» TASK OBJECTIVE
Beginning at the line that contains "Given: Open Assign" and ending at the last line of the records below, retype each line exactly and add nothing.

Records from a dataset:

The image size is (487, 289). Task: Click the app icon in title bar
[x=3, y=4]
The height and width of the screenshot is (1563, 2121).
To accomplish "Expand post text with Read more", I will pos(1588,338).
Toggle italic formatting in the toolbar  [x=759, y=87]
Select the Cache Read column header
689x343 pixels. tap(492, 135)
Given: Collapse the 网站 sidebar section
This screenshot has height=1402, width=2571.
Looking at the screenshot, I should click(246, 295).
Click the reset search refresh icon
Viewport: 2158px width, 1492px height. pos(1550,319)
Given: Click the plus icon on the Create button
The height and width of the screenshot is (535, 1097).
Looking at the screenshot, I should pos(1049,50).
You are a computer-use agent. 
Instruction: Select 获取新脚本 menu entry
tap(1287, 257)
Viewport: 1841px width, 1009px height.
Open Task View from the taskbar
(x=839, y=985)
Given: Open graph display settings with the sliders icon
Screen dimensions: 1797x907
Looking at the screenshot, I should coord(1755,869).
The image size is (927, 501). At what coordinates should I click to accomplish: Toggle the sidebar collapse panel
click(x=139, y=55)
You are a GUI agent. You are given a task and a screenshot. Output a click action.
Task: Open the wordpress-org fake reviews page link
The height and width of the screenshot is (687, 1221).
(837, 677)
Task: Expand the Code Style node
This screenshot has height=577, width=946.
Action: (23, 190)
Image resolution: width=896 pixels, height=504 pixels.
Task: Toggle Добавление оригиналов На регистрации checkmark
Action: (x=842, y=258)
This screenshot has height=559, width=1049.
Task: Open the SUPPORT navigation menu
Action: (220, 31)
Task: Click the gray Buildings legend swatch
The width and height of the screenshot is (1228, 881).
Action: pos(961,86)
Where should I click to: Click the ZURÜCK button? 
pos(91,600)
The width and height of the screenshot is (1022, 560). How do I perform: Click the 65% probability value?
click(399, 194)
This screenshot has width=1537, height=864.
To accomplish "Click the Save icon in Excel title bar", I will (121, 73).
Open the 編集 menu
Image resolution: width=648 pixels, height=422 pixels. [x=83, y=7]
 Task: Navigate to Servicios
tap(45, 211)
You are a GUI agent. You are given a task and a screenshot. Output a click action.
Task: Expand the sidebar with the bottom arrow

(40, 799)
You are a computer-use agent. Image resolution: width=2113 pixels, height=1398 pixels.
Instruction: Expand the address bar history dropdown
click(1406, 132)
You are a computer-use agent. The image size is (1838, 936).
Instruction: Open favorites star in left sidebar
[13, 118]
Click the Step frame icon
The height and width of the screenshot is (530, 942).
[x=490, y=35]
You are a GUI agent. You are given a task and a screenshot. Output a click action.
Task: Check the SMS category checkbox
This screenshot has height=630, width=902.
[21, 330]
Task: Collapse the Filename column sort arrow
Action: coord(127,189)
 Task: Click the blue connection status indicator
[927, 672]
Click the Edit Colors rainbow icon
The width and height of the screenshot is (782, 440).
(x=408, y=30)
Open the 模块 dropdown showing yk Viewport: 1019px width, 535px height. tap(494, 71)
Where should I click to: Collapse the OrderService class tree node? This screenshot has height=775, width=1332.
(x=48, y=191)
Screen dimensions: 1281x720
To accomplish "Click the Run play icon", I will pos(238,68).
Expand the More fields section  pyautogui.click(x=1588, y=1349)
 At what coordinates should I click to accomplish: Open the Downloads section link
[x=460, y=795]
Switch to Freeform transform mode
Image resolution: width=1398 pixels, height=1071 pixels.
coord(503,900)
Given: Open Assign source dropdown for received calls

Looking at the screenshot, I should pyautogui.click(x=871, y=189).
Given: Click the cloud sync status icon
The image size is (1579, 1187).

» OUTPUT OF THE TASK
Given: Open Assign source dropdown for received calls

Looking at the screenshot, I should pyautogui.click(x=871, y=189).
Given: Click the cloud sync status icon
The image size is (1579, 1187).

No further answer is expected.